Page →
<<<<

If a user with a different token tries to delete a post which doesn't belong to his userId - it will return a userErrors.
There is only one reason to create a separate logic is that you want to reveal a user the actual error. To my mind it's unnecessary.
Respect conciseness!
restored
hazartilirot
is this course a good start or should I pick something else I am just starting with graphql what do you suggest?
hazartilirot
restored
Have a go at watching it. It's more or less okay. See how it goes... Let's say it's not the worst course I've watched so far.
restored
hazartilirot
Oh cool thats great. Will trouble you for further advice once done xD
hazartilirot
In the 55-th lesson he assigns a @unique directive to userId and creates a new field profile with an optional Profile? type;
What's the point I can't get it? What does it mean an optional profile and why he says it's a one-to-many relationship if a user can basically have one profile only meaning it must be a one-to-one relationship! He doesn't explain anything... I've just started to listen to the lesson once again at the 0:23 he says ONE-TO-ONE relationship (logically it's correct). Then, I even decided to switch on subtitles since English is a foreign language for me. Nevertheless I clearly hear and now read he says WE WANT TO HAVE (I was dubious about initially for I'd been thinking he must have said WE WON'T HAVE - subtitles show the same as I hear.

>>>>

Records locating elements on screens
<<<<

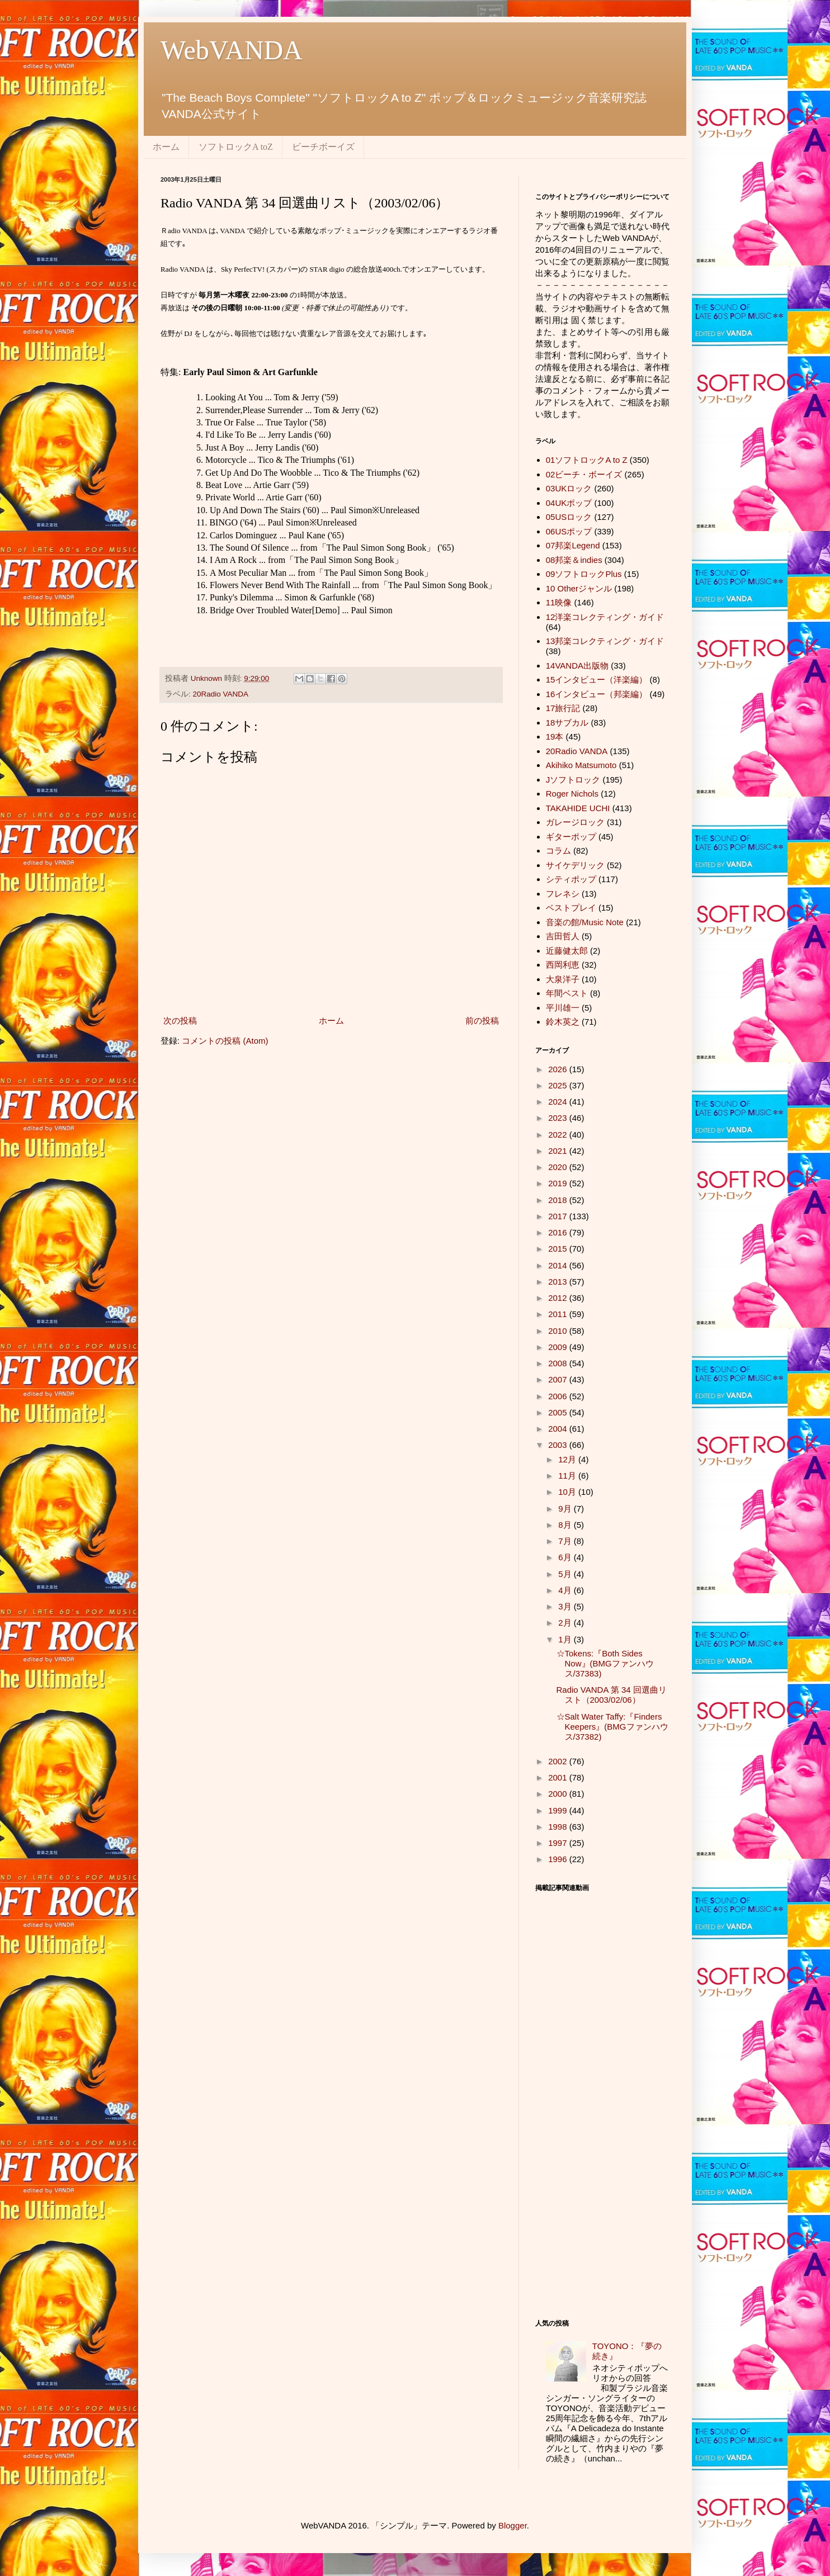 This screenshot has width=830, height=2576. What do you see at coordinates (558, 1118) in the screenshot?
I see `2023` at bounding box center [558, 1118].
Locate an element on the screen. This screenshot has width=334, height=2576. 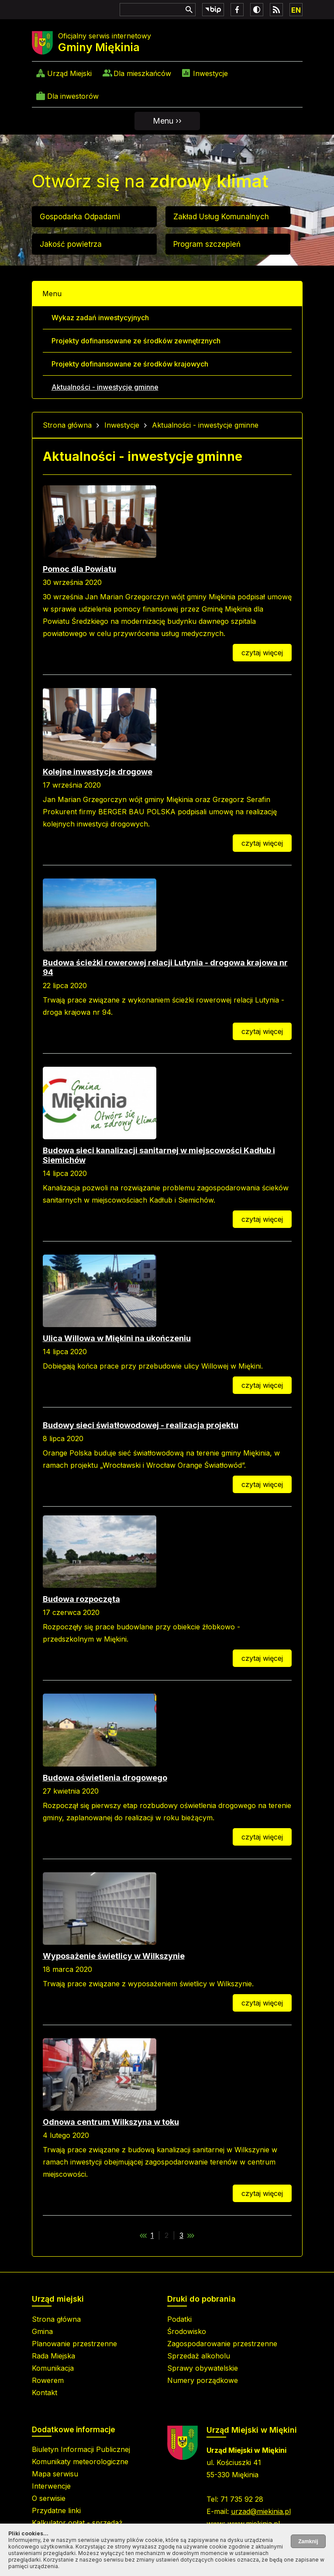
Budowa rozpoczęta is located at coordinates (81, 1599).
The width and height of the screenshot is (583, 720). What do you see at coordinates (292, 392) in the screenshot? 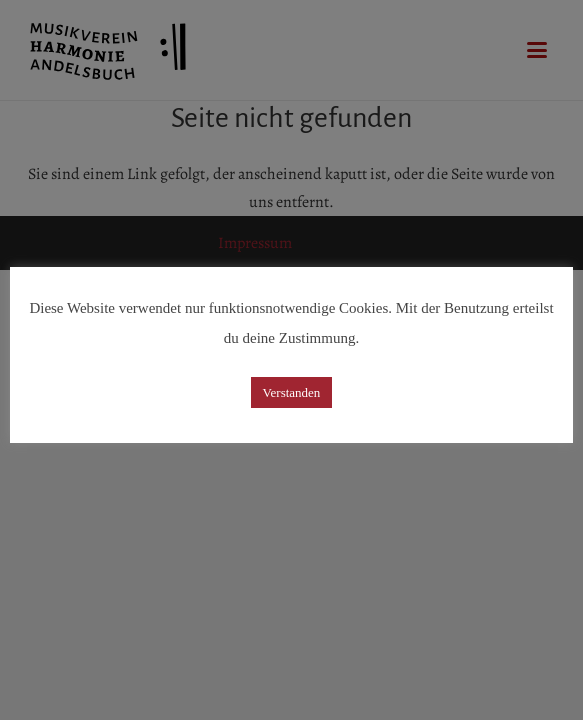
I see `Verstanden [button]` at bounding box center [292, 392].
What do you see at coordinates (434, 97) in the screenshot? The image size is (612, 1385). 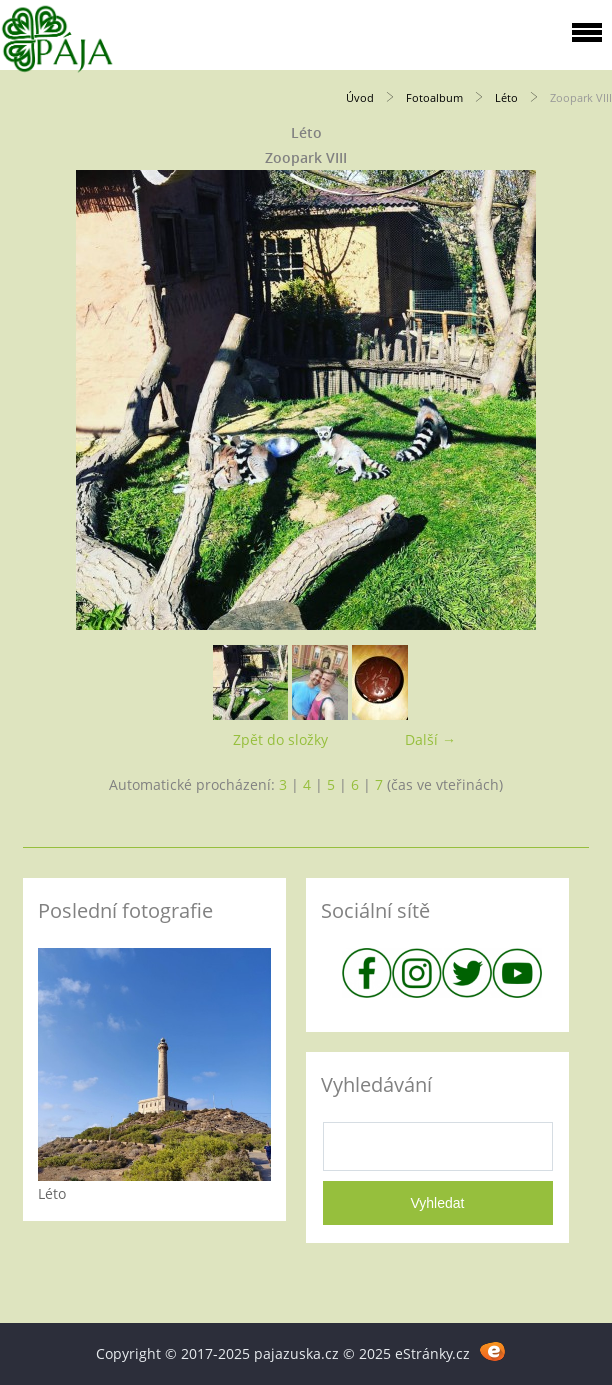 I see `Fotoalbum` at bounding box center [434, 97].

>>>>

Tasks to complete →
#1 Answer these questions about the forum thread:
(a) What is returned when a user with a different token tries to delete a post that doesn't belong to his userId?
(b) In which lesson is a @unique directive assigned to userId?
(c) At what point in the lesson is ONE-TO-ONE relationship said?
#2 Recast the records as a Markdown table with the columns Row and Line, starting with the first line of the records and going on through the line with "center [292, 392].", both included. Leave out blank lines and the pictures.

Responses →
#1
(a) A userErrors.
(b) The 55-th lesson.
(c) At 0:23.

#2
| Row | Line |
|---|---|
| 1 |  This screenshot has width=830, height=2576. What do you see at coordinates (558, 1118) in the screenshot? |
| 2 | I see `2023` at bounding box center [558, 1118]. |
| 3 | Locate an element on the screen. This screenshot has width=334, height=2576.  |
| 4 | Budowa rozpoczęta is located at coordinates (81, 1599). |
| 5 | The width and height of the screenshot is (583, 720). What do you see at coordinates (292, 392) in the screenshot?  |
| 6 | I see `Verstanden [button]` at bounding box center [292, 392]. |